El gobierno de Trump justificó la medida por supuestas prácticas discriminatorias de Canadá contra exportaciones estadounidenses de productos lácteos, automóviles y bebidas alcohólicas. La Sección 338 fue promulgada en 1930, en un contexto de crisis económica global, cuando el Congreso elevó aranceles para proteger a agricultores y fabricantes locales. Economistas e historiadores atribuyen a esta ley el agravamiento de la Gran Depresión.
Peter Harrell y Jennifer Hillman, académicos de la Universidad de Georgetown, escribieron en la revista Reason que “hasta el segundo mandato de Trump, pocos abogados especializados en comercio sabían que la Sección 338 seguía vigente o entendían qué hacía”. Señalaron que Estados Unidos consideró usarla en disputas con España en 1932 y con China en 1949, pero nunca lo hizo.
La legalidad de los aranceles es cuestionada por varios expertos. Sara Albrecht, directora ejecutiva del Liberty Justice Center, declaró: “Hay un argumento muy sólido de que (la Sección 338) quedó obsoleta”. Albrecht representó a empresas que impugnaron con éxito aranceles anteriores de Trump ante la Corte Suprema.
Harrell y Hillman argumentan que la Sección 338 solo autoriza aranceles que compensen el daño causado a empresas estadounidenses, pero el gobierno de Trump no calculó ese monto y apuntó a productos no vinculados con los conflictos señalados, como palos de hockey y cemento. Además, sostienen que las reglas canadienses sobre lácteos se aplican a todos los socios comerciales, no solo a Estados Unidos, y que el propio Trump aceptó ese sistema en el T-MEC durante su primer mandato.
John Veroneau, exasesor jurídico general del Representante de Comercio de Estados Unidos, dijo que los aranceles de la Sección 338 se justifican cuando otro país discrimina las importaciones estadounidenses. Añadió que Canadá hizo precisamente eso al responder con aranceles de represalia a los impuestos por Trump el año pasado. “Los tribunales, con razón, se sentirán obligados ante cualquier impugnación (a decidir): ¿Se cumplen los requisitos legales o no se cumplen, por ridículo que pueda ser el contexto más amplio?”, señaló.
Hasta el momento, no se ha presentado ninguna demanda contra estos aranceles.
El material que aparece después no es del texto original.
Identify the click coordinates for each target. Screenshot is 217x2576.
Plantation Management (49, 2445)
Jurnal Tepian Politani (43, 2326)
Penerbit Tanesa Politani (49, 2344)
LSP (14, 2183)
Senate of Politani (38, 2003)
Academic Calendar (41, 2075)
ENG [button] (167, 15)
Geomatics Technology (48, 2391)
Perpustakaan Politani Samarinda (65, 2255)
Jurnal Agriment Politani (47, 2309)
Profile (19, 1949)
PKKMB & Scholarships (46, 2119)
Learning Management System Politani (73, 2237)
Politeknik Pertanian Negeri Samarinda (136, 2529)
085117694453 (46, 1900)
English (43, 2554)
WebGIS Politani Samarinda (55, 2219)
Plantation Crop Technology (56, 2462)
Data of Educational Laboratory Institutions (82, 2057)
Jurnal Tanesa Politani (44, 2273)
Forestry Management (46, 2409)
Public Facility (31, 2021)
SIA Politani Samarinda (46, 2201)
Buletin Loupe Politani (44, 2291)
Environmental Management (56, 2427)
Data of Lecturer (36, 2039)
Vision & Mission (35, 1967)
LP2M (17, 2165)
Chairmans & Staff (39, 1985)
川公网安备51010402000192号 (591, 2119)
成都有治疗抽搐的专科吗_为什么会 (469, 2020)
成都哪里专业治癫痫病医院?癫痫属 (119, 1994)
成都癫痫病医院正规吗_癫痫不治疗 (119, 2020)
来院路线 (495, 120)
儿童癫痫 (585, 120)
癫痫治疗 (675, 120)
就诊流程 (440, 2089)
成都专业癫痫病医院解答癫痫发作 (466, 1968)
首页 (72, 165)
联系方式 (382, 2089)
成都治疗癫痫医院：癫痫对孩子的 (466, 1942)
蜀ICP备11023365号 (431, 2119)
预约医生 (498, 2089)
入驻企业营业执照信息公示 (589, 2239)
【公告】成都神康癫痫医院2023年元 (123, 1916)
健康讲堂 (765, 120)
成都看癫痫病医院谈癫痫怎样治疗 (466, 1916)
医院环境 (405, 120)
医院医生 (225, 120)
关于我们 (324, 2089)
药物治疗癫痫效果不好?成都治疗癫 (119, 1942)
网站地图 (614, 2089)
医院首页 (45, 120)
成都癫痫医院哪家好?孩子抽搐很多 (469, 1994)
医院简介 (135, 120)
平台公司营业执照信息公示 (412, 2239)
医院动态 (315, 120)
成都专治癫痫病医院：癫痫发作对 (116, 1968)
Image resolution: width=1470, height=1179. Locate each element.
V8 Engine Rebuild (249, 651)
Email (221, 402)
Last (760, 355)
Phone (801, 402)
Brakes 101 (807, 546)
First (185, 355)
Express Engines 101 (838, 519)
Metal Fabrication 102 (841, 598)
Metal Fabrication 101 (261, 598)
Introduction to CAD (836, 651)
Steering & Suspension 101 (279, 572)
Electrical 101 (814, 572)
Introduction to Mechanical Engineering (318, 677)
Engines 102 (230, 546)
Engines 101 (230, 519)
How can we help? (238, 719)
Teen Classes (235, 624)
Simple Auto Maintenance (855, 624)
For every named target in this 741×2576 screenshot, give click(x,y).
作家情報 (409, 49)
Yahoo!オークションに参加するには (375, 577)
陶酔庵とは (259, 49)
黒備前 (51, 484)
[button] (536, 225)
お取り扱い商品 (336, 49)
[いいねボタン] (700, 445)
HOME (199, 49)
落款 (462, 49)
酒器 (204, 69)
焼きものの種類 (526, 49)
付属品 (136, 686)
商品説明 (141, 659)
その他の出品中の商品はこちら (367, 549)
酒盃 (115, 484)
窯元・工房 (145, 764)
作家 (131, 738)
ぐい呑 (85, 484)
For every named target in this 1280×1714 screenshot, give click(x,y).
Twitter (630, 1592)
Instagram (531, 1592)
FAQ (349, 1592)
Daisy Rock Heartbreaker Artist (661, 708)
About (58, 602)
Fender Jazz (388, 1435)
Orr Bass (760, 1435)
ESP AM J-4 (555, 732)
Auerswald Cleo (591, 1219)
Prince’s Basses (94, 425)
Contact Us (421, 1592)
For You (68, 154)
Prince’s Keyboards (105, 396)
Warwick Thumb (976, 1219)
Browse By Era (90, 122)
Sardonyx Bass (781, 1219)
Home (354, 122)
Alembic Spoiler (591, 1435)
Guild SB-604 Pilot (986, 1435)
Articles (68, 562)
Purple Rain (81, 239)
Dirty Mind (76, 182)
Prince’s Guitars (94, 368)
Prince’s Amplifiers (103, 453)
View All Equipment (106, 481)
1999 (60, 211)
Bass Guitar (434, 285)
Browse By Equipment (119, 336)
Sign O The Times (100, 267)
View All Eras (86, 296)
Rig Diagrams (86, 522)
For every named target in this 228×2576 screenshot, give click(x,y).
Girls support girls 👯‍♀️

El Liberty Justice Center ha buscado empresas dispuestas a litigar, pero Albrecht indicó: “No he tenido mucha respuesta de demandantes”.
Los aranceles de la Sección 338 afectan al 5% de las importaciones canadienses, un porcentaje menor que los aranceles globales de 2025, lo que reduce el número de empresas afectadas y potenciales demandantes. Albrecht expresó la posibilidad de que ambos países reanuden conversaciones y alcancen un acuerdo. “Tengo la esperanza de que alguien ceda, que lleguen a algún acuerdo y que todo esto desaparezca”, manifestó.